Un protocole sur la libre circulation des personnes a été également signé le même jour à Kigali mais celui-ci est séparé de la ZLECAf et soumis à une acceptation volontaire.

[5] Voy. J. Salmon (dir.), Dictionnaire de droit international public, Bruxelles, Bruylant, 2001, p. 1146.

[6] Les autres formes de l’intégration économique sont : la zone de préférences tarifaires, l’union douanière, le marché commun et l’union économique.

[7] Voy. OMC, Le régionalisme et le système commercial mondial, Genève, 1995, p. 8.

[8] Voy. O. Illy, L’OMC et le régionalisme : le régionalisme africain, Bruxelles, Larcier, 2012, p. 78

[9] Voy. Organisation internationale de la francophonie (OIF), Le mouvement panafricaniste au vingtième siècle : Recueil de textes, Paris, 2004, p. 26.

[10] A. MAHIOU, « La Communauté économique africaine », AFDI, 1993, p. 799.

[11] Voy. K. N’KRUMAH, L’Afrique doit s’unir, Paris, Payot, 1964, p. 177 et ss.

[12] A. MAHIOU, « La Communauté économique africaine », op. cit., p. 799.

[13] Voy. articles 4 et 6 du Traité établissant la CEA ; v. également M. BEDJAOUI, « Le projet de création d’une communauté économique africaine : Problèmes institutionnels et juridiques », Revue algérienne des relations internationales, 3ème trimestre, 1986, p. 35 et ss.

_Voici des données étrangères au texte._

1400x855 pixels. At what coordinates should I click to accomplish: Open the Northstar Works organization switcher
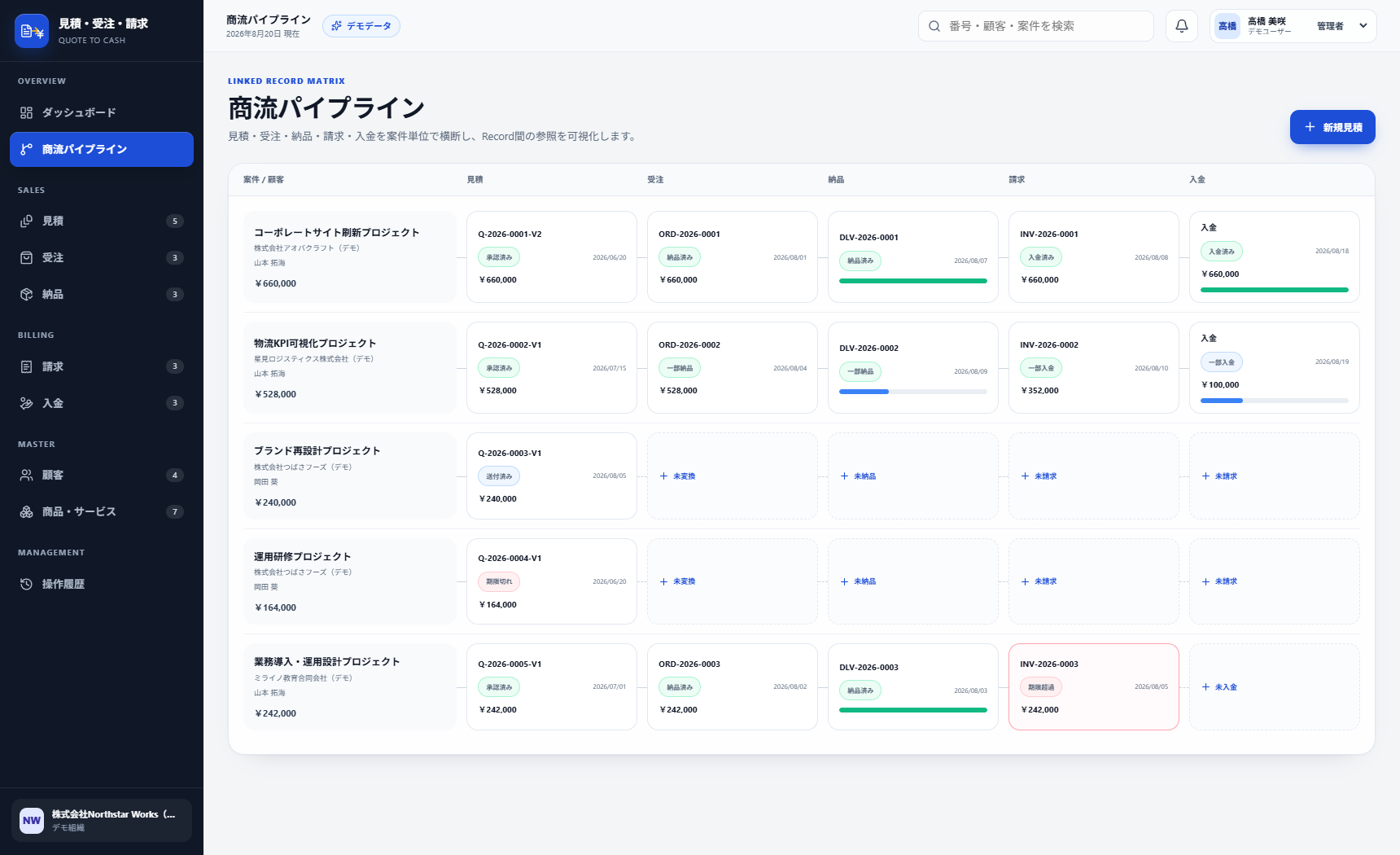click(102, 820)
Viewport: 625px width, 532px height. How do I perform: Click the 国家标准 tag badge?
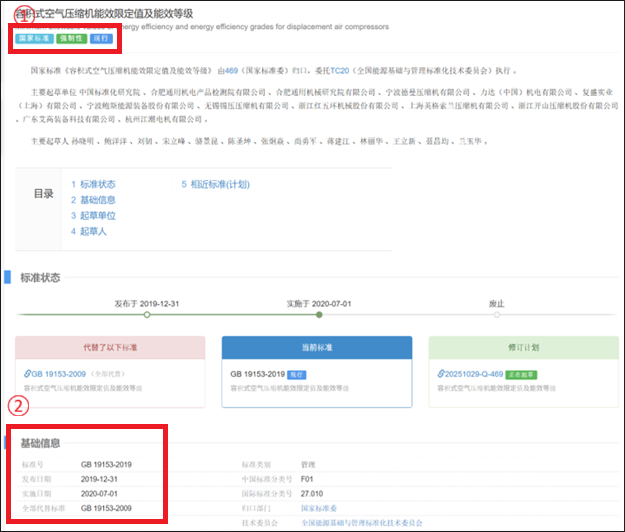[35, 39]
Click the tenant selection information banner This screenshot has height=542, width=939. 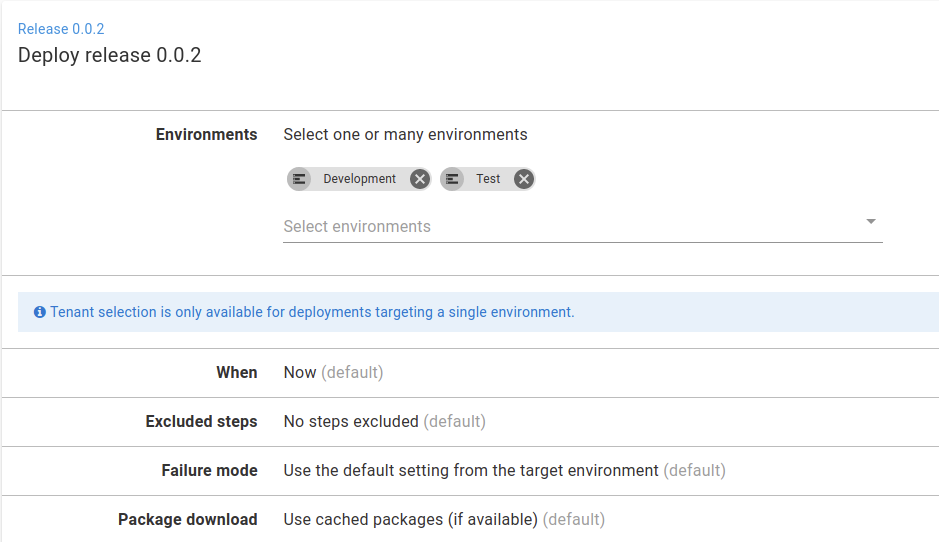point(478,312)
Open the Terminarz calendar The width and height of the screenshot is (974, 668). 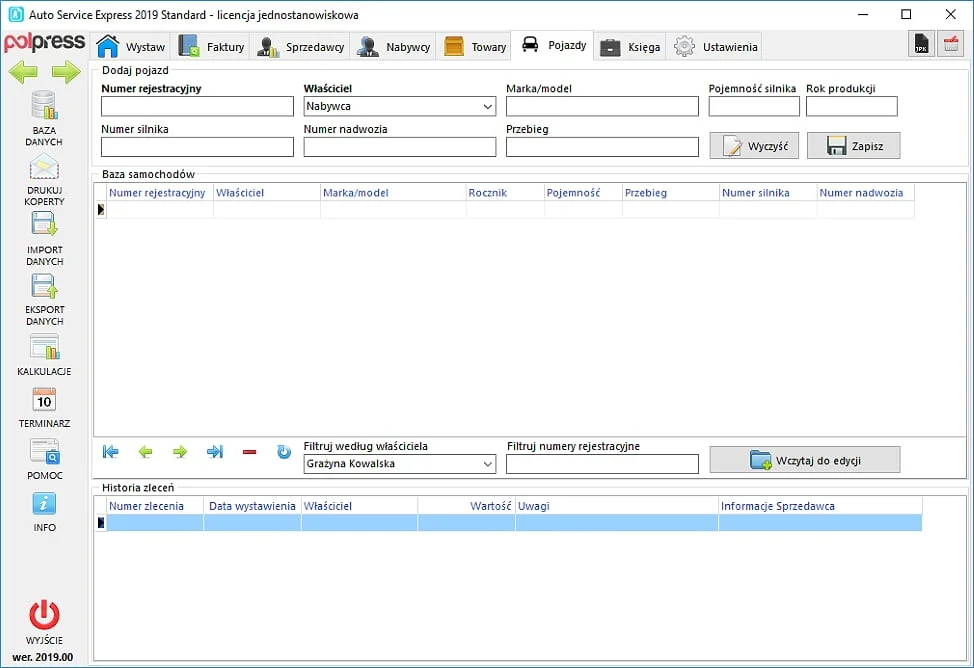pos(44,399)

Aux raisons internes africaines – situation économique désastreuse – qui ont motivé la création de la CEA, il faut néanmoins ajouter un contexte international marqué au milieu des années 1980 entre autres par le succès de l’intégration européenne culminant à la signature de l’Acte unique européen en 1985 et le marché commun en 1992. Cet exemple européen a également joué un rôle catalyseur dans le lancement de la CEA. V. C. NG’ONG’OLA, “Regional Integration and Trade Liberalisation in Africa: The Treaty for the Establishment of an African Economic Community Revisited in the Context of the WTO System”, JWT, vol. 33, n°1, 1999, p. 146-147.